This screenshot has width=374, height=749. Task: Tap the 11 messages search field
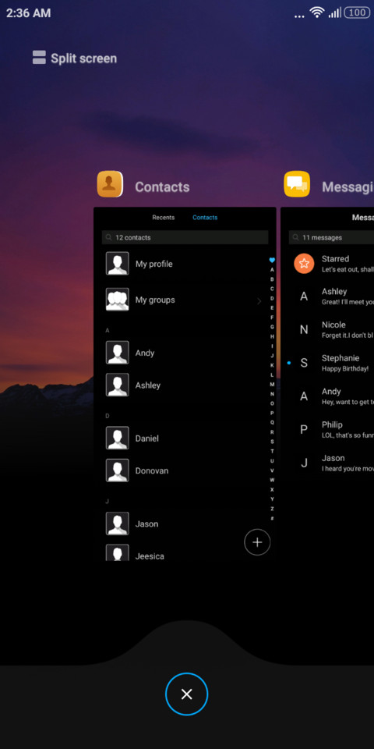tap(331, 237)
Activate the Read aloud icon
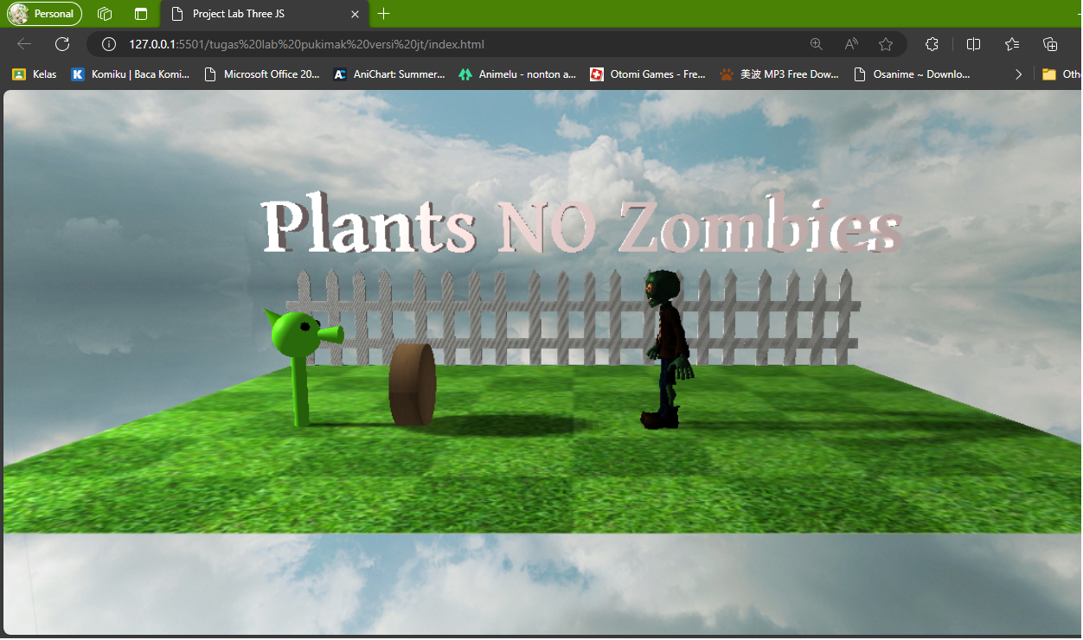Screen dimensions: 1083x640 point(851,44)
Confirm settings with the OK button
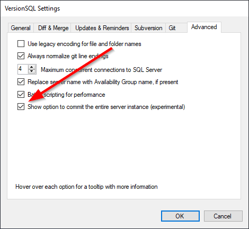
::::::::
The listing above is to be set down word for word, without its images.

This screenshot has width=374, height=749. Task: Tap the 11 messages search field
tap(331, 237)
Activate the Read aloud icon
Screen dimensions: 1083x640 point(851,44)
Confirm settings with the OK button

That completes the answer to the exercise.